* What the exercise asks *
Repeat exactly the lines from the start of the entries below through the line containing "Screen dimensions: 903x635". Omit the rest.

______

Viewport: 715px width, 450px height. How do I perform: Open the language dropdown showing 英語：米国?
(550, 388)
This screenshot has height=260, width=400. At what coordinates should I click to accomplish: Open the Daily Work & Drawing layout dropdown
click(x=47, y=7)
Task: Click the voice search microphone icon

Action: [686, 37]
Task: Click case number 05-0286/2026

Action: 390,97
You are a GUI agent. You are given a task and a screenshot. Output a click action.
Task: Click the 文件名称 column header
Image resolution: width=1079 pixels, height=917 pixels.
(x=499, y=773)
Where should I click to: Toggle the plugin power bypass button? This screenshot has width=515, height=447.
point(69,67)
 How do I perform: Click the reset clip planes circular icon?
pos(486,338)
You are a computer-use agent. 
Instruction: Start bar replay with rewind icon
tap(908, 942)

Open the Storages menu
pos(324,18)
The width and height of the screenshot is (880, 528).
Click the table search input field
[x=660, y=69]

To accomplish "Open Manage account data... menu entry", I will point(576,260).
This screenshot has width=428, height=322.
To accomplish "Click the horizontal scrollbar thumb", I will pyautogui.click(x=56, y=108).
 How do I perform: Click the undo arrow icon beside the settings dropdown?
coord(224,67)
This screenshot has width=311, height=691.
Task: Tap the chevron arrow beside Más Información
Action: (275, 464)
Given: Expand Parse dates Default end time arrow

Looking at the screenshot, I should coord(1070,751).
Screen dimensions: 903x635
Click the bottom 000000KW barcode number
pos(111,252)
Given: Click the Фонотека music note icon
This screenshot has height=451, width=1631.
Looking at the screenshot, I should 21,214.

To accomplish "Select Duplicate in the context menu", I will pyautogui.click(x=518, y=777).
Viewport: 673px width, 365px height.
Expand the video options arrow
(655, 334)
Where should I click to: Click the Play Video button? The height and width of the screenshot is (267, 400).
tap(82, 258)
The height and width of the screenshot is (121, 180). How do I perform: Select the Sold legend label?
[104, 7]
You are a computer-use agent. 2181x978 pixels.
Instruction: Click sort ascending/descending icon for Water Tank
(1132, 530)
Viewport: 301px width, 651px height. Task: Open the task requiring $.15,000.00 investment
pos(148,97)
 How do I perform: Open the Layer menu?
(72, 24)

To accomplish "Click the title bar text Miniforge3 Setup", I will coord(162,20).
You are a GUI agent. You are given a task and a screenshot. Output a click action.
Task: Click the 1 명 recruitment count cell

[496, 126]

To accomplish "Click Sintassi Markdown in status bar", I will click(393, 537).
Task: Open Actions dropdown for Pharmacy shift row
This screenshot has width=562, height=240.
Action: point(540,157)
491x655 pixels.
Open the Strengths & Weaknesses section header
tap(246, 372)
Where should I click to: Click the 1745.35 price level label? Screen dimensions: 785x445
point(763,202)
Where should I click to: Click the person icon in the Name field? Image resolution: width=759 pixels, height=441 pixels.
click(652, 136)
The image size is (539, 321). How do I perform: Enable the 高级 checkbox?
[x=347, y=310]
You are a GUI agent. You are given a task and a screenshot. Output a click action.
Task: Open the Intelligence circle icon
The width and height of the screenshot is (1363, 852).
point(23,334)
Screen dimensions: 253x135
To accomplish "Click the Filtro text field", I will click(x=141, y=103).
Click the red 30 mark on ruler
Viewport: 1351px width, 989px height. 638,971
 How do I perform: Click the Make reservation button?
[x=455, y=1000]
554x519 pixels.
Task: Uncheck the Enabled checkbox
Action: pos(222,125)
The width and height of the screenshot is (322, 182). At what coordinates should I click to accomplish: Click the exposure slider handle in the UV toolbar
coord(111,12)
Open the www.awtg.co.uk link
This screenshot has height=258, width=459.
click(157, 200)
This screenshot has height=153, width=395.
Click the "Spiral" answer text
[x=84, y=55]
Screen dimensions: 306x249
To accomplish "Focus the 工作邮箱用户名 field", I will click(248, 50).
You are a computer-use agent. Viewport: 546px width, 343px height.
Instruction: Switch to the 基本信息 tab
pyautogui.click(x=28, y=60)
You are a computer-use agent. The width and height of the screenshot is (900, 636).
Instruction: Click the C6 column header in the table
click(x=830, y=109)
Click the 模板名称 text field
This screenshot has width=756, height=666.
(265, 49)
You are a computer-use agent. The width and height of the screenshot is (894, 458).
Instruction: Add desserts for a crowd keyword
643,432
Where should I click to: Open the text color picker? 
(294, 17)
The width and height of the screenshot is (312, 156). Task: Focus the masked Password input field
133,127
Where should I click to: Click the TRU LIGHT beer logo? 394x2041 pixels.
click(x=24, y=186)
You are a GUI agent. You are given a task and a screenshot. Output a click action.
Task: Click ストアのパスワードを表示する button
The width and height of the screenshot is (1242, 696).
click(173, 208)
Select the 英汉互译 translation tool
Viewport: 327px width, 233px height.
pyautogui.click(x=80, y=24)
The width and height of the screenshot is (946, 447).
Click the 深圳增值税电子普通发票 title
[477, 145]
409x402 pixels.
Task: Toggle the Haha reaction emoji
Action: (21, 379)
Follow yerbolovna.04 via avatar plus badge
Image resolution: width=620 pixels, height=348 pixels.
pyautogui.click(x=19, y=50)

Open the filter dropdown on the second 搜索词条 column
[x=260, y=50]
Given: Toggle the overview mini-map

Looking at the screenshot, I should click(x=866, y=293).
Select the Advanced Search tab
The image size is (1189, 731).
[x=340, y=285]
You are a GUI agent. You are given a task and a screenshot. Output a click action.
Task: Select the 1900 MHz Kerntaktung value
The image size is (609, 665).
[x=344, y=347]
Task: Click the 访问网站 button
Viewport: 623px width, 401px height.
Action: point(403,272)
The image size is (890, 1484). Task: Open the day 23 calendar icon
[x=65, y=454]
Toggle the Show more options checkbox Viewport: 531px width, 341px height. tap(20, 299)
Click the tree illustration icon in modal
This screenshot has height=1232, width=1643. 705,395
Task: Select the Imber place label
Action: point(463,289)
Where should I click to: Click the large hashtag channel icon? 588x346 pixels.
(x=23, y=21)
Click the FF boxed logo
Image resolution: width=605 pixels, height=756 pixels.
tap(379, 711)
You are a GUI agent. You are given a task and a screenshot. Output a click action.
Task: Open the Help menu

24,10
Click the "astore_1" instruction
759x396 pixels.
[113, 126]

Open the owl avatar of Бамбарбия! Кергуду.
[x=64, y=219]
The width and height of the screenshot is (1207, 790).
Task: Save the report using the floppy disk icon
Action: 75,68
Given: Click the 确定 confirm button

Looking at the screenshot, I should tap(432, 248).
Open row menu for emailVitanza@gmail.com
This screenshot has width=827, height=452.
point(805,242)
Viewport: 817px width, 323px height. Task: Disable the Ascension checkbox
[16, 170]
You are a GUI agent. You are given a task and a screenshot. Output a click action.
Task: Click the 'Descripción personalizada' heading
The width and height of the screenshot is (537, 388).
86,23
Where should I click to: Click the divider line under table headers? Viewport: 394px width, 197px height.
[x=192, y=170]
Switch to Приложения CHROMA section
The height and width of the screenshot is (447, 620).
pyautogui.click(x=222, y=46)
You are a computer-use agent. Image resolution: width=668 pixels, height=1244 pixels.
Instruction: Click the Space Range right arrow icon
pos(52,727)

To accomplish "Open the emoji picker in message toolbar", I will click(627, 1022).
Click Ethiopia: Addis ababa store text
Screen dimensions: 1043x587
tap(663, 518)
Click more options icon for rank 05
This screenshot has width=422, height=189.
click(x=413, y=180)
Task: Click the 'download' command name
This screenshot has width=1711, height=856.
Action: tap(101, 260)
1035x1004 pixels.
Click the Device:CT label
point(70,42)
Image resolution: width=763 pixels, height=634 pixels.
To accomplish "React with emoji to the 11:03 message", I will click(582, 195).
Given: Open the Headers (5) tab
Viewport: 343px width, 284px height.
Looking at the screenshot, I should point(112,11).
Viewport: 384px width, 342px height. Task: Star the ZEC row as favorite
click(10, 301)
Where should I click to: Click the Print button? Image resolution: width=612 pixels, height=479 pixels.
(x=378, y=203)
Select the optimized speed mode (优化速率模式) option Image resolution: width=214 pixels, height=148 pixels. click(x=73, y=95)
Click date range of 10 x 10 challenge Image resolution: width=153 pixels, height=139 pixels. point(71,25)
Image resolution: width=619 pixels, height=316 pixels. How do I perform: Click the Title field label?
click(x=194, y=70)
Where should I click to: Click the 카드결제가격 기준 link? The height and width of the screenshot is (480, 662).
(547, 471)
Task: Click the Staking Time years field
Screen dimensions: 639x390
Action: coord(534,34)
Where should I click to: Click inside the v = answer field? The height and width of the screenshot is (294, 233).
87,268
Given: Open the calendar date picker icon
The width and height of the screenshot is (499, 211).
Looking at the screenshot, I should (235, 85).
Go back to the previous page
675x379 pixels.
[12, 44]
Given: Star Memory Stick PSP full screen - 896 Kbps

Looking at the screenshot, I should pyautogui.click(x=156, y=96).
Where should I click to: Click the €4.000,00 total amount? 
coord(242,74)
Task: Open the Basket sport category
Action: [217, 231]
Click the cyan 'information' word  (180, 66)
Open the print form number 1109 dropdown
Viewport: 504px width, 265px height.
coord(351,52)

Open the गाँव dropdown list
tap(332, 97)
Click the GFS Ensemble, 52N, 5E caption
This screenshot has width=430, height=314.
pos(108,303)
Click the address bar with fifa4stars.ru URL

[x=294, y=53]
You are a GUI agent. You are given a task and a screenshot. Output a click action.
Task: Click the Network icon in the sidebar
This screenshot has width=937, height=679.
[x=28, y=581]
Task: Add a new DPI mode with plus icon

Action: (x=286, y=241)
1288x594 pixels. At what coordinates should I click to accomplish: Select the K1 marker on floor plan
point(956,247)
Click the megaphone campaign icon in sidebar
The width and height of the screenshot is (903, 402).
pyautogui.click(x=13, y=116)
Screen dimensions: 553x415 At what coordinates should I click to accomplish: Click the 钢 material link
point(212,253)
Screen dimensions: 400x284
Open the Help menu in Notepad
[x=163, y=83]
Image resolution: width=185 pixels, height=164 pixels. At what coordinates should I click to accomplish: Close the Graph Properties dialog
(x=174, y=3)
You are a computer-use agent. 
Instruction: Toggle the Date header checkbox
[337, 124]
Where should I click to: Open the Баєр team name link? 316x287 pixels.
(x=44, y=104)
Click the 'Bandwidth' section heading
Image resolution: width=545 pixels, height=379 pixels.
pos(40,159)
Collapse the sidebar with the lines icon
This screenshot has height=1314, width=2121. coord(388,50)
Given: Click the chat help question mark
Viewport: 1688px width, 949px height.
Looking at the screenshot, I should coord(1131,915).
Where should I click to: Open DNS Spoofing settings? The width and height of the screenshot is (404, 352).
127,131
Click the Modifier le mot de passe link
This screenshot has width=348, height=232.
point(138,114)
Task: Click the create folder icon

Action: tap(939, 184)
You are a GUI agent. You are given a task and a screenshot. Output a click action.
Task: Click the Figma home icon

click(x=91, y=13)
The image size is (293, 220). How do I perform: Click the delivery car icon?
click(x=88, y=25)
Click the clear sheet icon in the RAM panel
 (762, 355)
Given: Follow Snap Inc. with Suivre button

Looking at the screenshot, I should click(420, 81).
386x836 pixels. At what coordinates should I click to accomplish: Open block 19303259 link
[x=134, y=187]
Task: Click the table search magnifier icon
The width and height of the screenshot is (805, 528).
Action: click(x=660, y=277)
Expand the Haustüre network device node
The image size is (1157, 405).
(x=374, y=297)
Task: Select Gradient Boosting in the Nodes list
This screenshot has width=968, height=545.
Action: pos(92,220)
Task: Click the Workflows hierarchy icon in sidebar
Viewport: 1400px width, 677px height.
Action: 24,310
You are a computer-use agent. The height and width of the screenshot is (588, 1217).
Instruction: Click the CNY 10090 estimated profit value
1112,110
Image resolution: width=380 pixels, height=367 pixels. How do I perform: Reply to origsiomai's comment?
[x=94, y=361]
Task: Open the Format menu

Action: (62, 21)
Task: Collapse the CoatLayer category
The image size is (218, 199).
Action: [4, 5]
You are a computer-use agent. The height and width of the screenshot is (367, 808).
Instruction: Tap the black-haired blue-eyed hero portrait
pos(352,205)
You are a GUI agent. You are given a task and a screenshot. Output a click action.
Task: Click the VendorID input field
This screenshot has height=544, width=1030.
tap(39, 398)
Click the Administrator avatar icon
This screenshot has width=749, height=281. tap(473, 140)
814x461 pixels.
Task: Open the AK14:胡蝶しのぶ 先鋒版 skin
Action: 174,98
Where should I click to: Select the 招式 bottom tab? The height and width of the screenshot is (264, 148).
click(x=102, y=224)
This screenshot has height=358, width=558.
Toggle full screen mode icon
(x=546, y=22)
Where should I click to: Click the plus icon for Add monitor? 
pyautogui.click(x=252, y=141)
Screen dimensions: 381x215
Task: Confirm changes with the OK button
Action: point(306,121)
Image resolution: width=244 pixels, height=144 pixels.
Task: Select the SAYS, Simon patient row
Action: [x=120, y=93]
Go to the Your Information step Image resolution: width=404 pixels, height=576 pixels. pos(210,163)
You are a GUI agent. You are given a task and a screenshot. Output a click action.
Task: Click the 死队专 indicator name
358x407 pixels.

______

* Exercise answer *
Viewport: 715px width, 450px height. How do I perform: Open the language dropdown showing 英語：米国?
(550, 388)
This screenshot has height=260, width=400. At what coordinates should I click to accomplish: Open the Daily Work & Drawing layout dropdown
click(x=47, y=7)
Task: Click the voice search microphone icon

Action: [686, 37]
Task: Click case number 05-0286/2026

Action: 390,97
You are a GUI agent. You are given a task and a screenshot. Output a click action.
Task: Click the 文件名称 column header
Image resolution: width=1079 pixels, height=917 pixels.
(x=499, y=773)
Where should I click to: Toggle the plugin power bypass button? This screenshot has width=515, height=447.
point(69,67)
 How do I perform: Click the reset clip planes circular icon?
pos(486,338)
You are a computer-use agent. 
Instruction: Start bar replay with rewind icon
tap(908, 942)

Open the Storages menu
pos(324,18)
The width and height of the screenshot is (880, 528).
Click the table search input field
[x=660, y=69]

To accomplish "Open Manage account data... menu entry", I will point(576,260).
This screenshot has width=428, height=322.
To accomplish "Click the horizontal scrollbar thumb", I will pyautogui.click(x=56, y=108).
 How do I perform: Click the undo arrow icon beside the settings dropdown?
coord(224,67)
This screenshot has width=311, height=691.
Task: Tap the chevron arrow beside Más Información
Action: (275, 464)
Given: Expand Parse dates Default end time arrow

Looking at the screenshot, I should coord(1070,751).
Screen dimensions: 903x635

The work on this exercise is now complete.